*WHAT IS BEING ASKED*: Here is the task for the records below: repeat exactly the lines from the one with "Contabilidade para Atores (973, 614)" to the one with "Privacidade (780, 300)", both included, and nothing else.

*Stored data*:
┄┄┄┄┄┄┄┄┄┄┄┄┄┄┄┄┄┄┄┄
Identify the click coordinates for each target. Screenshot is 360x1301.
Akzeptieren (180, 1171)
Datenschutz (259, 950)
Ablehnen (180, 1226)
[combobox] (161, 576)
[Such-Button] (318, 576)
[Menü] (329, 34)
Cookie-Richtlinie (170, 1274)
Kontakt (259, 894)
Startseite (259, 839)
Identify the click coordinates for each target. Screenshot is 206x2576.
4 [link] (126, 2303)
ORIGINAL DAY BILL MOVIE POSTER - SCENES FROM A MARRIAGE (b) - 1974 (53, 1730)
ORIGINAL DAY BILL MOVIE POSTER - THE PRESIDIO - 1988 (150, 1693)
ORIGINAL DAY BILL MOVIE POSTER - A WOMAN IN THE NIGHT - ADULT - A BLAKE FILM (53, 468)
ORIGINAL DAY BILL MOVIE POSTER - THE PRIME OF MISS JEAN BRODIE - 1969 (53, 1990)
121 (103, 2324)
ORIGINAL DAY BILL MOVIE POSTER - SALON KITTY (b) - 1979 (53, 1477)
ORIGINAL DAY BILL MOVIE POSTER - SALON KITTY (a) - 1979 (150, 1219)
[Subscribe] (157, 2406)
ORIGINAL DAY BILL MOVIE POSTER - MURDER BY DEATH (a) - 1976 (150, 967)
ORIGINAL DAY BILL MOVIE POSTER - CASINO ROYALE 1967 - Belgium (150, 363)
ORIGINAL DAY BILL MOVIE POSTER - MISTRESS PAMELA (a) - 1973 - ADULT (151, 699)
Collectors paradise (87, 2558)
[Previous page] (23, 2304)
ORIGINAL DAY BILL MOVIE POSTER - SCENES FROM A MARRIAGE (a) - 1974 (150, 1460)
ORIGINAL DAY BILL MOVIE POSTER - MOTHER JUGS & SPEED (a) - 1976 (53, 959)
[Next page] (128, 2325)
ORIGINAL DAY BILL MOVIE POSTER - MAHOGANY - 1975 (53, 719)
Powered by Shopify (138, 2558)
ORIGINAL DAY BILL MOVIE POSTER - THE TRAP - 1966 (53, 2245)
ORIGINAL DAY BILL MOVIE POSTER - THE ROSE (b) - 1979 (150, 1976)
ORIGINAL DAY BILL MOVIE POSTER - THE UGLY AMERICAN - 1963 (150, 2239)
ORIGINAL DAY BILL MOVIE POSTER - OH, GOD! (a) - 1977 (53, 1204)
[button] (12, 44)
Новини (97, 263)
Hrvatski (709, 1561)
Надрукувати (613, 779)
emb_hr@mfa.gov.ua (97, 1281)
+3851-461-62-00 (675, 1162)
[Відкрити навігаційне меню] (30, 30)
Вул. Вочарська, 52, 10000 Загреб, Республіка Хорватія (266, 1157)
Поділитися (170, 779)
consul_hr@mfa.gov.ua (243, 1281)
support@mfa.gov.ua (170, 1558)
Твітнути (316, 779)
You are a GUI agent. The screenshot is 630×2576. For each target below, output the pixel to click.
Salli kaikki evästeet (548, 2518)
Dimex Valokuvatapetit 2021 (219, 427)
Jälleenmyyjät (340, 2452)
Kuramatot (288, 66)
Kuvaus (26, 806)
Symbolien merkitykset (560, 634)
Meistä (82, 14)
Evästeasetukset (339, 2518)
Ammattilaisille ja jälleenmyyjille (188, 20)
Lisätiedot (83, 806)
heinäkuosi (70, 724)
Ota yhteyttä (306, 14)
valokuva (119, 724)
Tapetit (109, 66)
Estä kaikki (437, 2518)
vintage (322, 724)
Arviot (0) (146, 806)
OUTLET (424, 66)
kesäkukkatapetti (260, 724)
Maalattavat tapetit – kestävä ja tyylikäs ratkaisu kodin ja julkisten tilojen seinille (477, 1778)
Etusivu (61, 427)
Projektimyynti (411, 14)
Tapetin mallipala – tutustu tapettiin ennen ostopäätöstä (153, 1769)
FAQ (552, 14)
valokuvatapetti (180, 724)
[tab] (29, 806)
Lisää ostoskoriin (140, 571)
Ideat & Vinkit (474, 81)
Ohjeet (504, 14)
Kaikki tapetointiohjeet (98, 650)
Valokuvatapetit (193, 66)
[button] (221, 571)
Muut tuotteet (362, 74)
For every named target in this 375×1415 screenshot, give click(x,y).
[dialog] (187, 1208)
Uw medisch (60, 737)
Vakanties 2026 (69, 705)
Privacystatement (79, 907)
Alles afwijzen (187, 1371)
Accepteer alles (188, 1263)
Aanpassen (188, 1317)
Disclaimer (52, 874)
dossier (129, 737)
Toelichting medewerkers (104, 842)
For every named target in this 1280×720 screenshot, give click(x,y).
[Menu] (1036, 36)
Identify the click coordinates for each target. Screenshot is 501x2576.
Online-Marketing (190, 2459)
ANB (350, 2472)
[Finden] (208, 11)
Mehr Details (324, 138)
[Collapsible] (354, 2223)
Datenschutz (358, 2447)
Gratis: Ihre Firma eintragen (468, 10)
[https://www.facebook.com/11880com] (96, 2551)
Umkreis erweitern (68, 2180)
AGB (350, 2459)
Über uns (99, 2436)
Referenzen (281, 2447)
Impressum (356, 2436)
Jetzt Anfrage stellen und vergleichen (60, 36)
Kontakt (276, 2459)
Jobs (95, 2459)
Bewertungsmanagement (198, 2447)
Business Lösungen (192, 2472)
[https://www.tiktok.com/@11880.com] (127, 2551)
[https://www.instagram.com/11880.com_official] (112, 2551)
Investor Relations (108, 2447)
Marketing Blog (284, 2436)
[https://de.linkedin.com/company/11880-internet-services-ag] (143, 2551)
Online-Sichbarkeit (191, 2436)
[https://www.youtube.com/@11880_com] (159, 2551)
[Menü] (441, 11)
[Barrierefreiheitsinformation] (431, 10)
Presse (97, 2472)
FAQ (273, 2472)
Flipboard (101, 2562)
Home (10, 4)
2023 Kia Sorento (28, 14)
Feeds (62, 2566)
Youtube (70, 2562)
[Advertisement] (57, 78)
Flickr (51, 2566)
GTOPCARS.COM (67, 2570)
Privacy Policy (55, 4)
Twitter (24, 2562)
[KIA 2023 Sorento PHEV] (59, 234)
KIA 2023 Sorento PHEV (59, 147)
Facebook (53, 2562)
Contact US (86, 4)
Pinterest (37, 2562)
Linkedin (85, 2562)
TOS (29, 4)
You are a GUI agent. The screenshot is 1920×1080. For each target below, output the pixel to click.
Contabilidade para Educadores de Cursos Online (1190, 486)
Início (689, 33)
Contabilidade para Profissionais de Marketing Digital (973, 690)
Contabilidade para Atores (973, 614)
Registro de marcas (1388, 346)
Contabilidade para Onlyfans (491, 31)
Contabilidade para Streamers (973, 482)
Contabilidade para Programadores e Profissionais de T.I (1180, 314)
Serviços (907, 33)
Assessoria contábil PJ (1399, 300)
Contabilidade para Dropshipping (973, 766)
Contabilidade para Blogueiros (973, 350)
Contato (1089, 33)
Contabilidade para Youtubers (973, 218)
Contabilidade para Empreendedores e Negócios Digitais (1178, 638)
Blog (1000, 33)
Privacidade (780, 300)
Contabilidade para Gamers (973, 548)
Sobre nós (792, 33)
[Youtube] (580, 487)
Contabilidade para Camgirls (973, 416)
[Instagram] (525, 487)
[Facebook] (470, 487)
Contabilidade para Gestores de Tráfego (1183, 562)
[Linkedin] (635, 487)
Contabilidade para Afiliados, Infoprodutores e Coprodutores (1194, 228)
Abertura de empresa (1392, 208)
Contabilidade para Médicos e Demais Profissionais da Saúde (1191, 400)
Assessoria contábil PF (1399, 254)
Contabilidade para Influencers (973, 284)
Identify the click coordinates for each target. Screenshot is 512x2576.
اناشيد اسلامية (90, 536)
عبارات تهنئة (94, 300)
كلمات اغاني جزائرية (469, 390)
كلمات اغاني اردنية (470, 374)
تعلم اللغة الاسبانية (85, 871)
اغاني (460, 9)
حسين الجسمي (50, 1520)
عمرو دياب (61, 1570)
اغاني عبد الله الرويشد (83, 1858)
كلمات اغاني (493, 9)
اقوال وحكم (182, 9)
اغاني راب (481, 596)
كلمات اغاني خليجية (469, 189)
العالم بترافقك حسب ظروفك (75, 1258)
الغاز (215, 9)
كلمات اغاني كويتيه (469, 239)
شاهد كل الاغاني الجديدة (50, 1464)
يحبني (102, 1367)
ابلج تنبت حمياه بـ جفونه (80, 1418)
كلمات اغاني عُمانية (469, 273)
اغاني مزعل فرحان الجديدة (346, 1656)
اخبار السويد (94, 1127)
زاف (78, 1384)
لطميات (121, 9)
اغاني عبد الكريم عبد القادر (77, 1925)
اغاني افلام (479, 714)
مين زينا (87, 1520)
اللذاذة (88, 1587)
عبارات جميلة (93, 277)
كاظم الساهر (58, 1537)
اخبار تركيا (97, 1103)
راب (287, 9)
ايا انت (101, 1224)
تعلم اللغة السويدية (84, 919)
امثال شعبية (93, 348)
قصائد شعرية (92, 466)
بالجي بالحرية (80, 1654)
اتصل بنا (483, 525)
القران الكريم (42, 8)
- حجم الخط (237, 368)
┄┄┄┄┄┄┄┄┄┄┄┄┄┄┄┄┄┄┄┄
*RESULT OF THE EXERCISE*:
Contabilidade para Atores (973, 614)
Registro de marcas (1388, 346)
Contabilidade para Onlyfans (491, 31)
Contabilidade para Streamers (973, 482)
Contabilidade para Programadores e Profissionais de T.I (1180, 314)
Serviços (907, 33)
Assessoria contábil PJ (1399, 300)
Contabilidade para Dropshipping (973, 766)
Contabilidade para Blogueiros (973, 350)
Contato (1089, 33)
Contabilidade para Youtubers (973, 218)
Contabilidade para Empreendedores e Negócios Digitais (1178, 638)
Blog (1000, 33)
Privacidade (780, 300)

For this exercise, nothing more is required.